L’energia 4.0? Più digitale e sostenibile

Una partita che si preannuncia tutt’altro che semplice. L’obiettivo è chiaro a tutti n problema, semmai, è come far quadrare il cerchio: cioè come sostenere la crescente domanda di energia e al contempo minimizzare le emissioni nocive in atmosfera.

Dai trasporti all’industria manifatturiera, dal residenziale all’agricoltura, fino a un modello di terziario sempre più digitalizzato, quello energetico, e in particolare come trasformare una commodity che finora è riuscita ad attirare pochi investimenti in innovazione in un pivot di crescita sostenibile, è – e rimarrà – il tema del prossimo decennio.

Se ne è discusso, giovedì e venerdì scorsi a Castel San Pietro Terme, in provincia di Bologna, durante i lavori del secondo Energy Forum organizzato da EY, che ha visto la presenza di player del settore del calibro di Eni, Enel, E.On, Sorgenia, A2A, Hera, Iren, Dolomiti Energia, Alperia, Edison, Snam, Erg e Bosch. «Le tecnologie digitali sono fondamentali per lo sviluppo del settore dell’energia—ha spiegato l’ad di EY in Italia Donato Iacovone —, dalla gestione delle reti che può essere resa sempre più efficiente e flessibile, alla produzione distribuita dei prosumer che, attraverso la blockchain, per esempio, può entrare in un nuovo mercato distribuito dell’energia, con il consumatore che diventa produttore, avvicinando domanda e offerta e rendendo più efficiente il sistema».

Rivoluzione

Proprio la Quarta rivoluzione industriale, secondo il Chief digital officer di Eni, Luigi Lusuriello, offre un’occasione imperdibile: «Negli ultimi anni—è stato il suo ragionamento — abbiamo assistito all’esplosione di tre fattori: la disponibilità di dati, la riduzione dei costi dei sensori e l’aumento della capacità computazionale.

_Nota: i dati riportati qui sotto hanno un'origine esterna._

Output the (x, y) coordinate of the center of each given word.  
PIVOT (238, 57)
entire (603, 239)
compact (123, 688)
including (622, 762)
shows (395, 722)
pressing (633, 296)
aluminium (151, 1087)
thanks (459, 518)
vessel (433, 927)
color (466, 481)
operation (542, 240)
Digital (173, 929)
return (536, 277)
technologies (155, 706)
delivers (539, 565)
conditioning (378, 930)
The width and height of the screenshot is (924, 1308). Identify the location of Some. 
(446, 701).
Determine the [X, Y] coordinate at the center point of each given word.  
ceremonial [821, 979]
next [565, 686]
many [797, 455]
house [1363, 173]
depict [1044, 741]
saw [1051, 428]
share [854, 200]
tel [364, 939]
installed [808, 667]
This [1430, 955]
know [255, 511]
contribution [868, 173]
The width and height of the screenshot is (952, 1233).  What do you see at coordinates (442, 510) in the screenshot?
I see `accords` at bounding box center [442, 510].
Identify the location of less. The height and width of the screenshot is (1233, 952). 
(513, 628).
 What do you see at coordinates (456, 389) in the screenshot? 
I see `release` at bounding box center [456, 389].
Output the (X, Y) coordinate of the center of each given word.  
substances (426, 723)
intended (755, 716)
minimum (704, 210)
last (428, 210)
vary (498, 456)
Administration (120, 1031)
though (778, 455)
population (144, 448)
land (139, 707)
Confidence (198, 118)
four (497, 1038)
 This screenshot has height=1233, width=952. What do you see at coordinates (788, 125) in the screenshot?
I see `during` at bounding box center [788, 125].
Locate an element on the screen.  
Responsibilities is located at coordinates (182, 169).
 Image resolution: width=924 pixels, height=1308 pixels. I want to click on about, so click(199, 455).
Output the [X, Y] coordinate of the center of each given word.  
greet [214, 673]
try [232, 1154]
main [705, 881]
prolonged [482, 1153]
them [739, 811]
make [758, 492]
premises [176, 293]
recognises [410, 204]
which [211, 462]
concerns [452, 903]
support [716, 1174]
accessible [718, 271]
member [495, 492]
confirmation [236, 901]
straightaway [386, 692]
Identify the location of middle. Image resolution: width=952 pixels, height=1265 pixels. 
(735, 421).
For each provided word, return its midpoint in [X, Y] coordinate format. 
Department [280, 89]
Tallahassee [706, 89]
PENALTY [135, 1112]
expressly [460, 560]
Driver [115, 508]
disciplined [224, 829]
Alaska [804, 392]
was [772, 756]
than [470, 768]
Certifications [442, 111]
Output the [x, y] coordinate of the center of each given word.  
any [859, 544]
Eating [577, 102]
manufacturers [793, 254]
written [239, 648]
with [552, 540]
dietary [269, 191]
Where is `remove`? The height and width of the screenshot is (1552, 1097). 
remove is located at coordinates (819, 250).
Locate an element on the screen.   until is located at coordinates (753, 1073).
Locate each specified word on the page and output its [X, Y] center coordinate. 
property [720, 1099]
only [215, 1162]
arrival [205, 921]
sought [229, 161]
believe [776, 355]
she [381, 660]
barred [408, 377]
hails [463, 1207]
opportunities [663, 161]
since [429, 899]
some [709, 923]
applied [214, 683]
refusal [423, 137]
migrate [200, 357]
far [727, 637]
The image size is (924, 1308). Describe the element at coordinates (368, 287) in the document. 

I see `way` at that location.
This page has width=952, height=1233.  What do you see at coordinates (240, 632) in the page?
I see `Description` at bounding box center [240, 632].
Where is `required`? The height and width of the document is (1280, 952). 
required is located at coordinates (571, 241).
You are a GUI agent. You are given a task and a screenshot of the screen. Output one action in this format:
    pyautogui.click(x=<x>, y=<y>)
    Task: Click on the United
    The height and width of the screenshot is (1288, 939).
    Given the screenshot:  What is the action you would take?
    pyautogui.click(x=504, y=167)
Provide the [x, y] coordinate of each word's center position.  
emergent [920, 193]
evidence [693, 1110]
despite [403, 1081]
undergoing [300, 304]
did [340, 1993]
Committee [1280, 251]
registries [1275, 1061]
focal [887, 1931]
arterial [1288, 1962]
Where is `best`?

Tutti insieme hanno liberato il potenziale delle tecnologie digitali». La linea da seguire, quindi, pare chiara: intelligenza artificiale per assicurare la decarbonizzazione grazie alla costruzione di un mix energetico — leggi, gas e rinnovabili—efficiente e flessibile. Ma, affinché il modello diventi sostenibile, «occorrono interventi strutturali, a partire dal rinnovamento delle reti e dei sistemi di mercato affinché si possa godere dell’aumento delle rinnovabili nel modo giusto», ha insistito Alessandro Garrone, vicepresidente di Erg. Altra sfida, poi, riguarderà la mobilità che, come ha ricordato il Future cities leader di EY Gianluca Di Pasquale, «incide sulla vita dei cittadini, sulle politiche delle pubbliche amministrazioni, sull’industria» e sta vivendo una trasformazione sostenuta da 182 miliardi di euro investiti, dal 2014 a oggi, in tecnologia, automotive, venture capital e private investment per intraprendere la strada verso la sostenibilità che, come evidenziato da uno studio del Ministero dei trasporti inglese, va governata per evitare rischi». Bene dunque le iniziative che nascono e si sviluppano sui territori, come quella di A2A lungo il corridoio Brescia-Bergamo-Milano. «Per noi la sostenibilità è importante e abbiamo scelto di declinarla sulla mobilità che supportiamo realizzando infrastrutture di ricarica — ha detto Paolo Meneghini, presidente e ceo di A2A Energy Solutions —. In tutto sono oltre 500, in questa regione, i punti di ricarica dove integriamo anche tecnologie Iot come lo smart parking, cioè la rilevazione dei posti occupati».